I could, as a Faulkner aficionado (sorry, Hemingway) go on and on about the students enthusiastically being “tortured” by my repeated tours through Faulkner-land, but as the old saying goes, space does not permit me to do so. What the current time does permit me to experience, however, is a joy of teaching that would not have been possible when it comes to William Faulkner’s work even ten years ago. The planets just seem to be aligning themselves for students to be able to have in Faulkner an entry point into literature, into material many of us, and generations of students we taught, did not, could not find. But I will not be greedy and count on this phase or wave to continue for a long time. For now, like Sarty, I will just enjoy the maturation process of this appreciation of Faulkner’s work, both by my students and me, in a communion that exists in the land of Twitter and other technological prodigalities so many are fond of mentioning as if proof of students’ short attention spans and inability to relate to the “old days.”
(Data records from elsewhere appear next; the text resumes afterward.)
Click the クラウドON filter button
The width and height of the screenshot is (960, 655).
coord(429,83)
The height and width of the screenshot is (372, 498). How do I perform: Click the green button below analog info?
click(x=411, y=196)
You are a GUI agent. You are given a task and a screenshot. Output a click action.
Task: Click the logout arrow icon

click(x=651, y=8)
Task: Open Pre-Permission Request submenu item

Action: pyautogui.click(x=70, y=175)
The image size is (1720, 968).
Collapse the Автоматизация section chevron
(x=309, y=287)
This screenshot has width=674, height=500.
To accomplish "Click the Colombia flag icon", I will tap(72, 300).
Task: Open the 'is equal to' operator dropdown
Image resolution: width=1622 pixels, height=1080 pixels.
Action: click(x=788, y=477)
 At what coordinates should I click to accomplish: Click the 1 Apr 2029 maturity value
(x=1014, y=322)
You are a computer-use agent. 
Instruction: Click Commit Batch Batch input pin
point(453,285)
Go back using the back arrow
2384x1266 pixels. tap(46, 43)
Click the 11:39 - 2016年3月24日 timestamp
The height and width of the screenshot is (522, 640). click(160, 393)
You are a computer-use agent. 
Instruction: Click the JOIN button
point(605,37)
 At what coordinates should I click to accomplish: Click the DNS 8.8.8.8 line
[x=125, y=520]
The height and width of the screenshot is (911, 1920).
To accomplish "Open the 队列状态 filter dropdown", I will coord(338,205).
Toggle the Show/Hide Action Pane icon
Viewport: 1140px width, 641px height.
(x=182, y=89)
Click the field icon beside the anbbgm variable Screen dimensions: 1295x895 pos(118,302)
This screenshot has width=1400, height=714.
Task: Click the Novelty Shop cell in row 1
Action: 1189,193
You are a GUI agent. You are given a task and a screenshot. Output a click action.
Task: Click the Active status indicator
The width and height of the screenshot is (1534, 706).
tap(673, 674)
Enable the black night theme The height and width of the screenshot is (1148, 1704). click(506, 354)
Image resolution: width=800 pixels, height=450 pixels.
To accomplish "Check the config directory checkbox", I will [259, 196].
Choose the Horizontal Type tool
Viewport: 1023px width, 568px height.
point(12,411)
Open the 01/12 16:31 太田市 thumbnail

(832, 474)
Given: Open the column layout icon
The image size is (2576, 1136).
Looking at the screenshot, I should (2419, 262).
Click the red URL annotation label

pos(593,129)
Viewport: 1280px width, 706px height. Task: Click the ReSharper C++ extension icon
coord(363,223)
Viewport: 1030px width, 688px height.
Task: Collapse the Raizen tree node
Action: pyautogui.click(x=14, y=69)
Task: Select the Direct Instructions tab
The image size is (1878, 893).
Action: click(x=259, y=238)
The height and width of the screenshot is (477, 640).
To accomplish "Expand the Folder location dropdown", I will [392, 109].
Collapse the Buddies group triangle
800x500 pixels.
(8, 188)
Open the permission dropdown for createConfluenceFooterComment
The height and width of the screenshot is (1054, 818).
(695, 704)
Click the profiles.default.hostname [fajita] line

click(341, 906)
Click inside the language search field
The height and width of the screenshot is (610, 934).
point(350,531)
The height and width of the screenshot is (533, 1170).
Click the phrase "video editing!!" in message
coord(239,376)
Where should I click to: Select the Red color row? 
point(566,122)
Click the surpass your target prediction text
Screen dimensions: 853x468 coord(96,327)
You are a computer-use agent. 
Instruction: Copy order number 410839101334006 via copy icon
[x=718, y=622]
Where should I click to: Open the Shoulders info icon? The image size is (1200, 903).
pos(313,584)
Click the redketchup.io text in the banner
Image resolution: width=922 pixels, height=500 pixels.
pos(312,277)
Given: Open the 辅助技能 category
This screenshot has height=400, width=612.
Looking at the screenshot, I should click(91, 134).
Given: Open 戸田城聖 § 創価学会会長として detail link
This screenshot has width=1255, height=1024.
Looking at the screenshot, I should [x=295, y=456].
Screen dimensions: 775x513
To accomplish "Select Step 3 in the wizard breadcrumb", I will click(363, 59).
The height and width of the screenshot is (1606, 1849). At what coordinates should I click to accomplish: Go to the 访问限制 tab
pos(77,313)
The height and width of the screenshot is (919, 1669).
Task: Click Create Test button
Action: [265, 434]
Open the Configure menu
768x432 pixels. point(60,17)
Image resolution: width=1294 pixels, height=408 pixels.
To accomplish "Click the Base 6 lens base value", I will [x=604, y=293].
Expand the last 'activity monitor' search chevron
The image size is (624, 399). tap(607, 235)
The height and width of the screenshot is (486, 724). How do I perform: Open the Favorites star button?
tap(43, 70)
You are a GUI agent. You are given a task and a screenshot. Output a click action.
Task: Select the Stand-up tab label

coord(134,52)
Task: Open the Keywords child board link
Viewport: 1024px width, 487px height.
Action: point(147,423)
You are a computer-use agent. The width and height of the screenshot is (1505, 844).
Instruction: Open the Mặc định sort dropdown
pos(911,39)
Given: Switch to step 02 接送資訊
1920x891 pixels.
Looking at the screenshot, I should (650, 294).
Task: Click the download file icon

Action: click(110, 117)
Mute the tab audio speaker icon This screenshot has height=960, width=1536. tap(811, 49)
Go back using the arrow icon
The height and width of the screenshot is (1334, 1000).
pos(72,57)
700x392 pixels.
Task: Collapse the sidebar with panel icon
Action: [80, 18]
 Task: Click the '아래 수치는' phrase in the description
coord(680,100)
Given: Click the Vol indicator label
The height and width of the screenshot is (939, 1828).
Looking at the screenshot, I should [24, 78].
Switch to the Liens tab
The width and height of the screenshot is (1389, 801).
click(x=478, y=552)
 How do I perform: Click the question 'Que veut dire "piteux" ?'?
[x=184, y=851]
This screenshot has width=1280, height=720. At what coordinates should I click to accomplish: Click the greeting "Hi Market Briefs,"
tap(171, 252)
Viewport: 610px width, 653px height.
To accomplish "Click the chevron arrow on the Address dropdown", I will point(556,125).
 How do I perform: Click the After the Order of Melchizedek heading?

2 thoughts on “Why I Love Torturing My Students With William Faulkner

  1. The planets aligned for me sometime in 1977, when I picked up “The Hamlet,” that novel of those Snopses. When I was done, I knew I had to go to graduate school in English, to read. To learn how to read, and read. And read.

    Faulkner can have that effect–especially when you aren’t looking for it.

    • Oooh! How I hate Faulkner! I’ve given him every chance I could. Nope.

      It’s not the intentional and pointless obscurity of his writing. I rather like that, in the same way that I like crossword puzzles or math problems.

      Nor is it the quality of his prose, the long sentences, the semicolons. I can take him in small doses. Indeed, I think he would have made a better poet than a novelist.

      No. It’s the incoherence of the plots. The characters wander through life, letting disasters happen to them. I have never found one of them with, well, with character. And nothing good ever happens. So there’s really no element of surprise.

      Not only that: they plots are disconnected. The pieces are not like planets, turning in their own orbits yet centered by the sun. They are more like shrapnel, shot at us from different angles and making no coherent whole. As I Lay Dying begins and ends with a character who hardly matters in the novel. Some people think this is great writing. I think it’s silly. And the main character (JC? No Christ figure here, no one to learn from. And more a victim than a martyr. Pity of the worst sort, but not much awe.) is killed by a deus ex machina, a character introduced in a late chapter solely to kill Joe Christmas in a grotesquely violent scene. Gratis violence. They all say it captures the South. There’s gotta be more in the South.

      I’ve read five of his novels, and only because (a) he got a Nobel prize, so he’s supposed to be great, and (b) I like piecing together the puzzle. But the picture I get when the puzzle is done is nothing I will enjoy or learn from.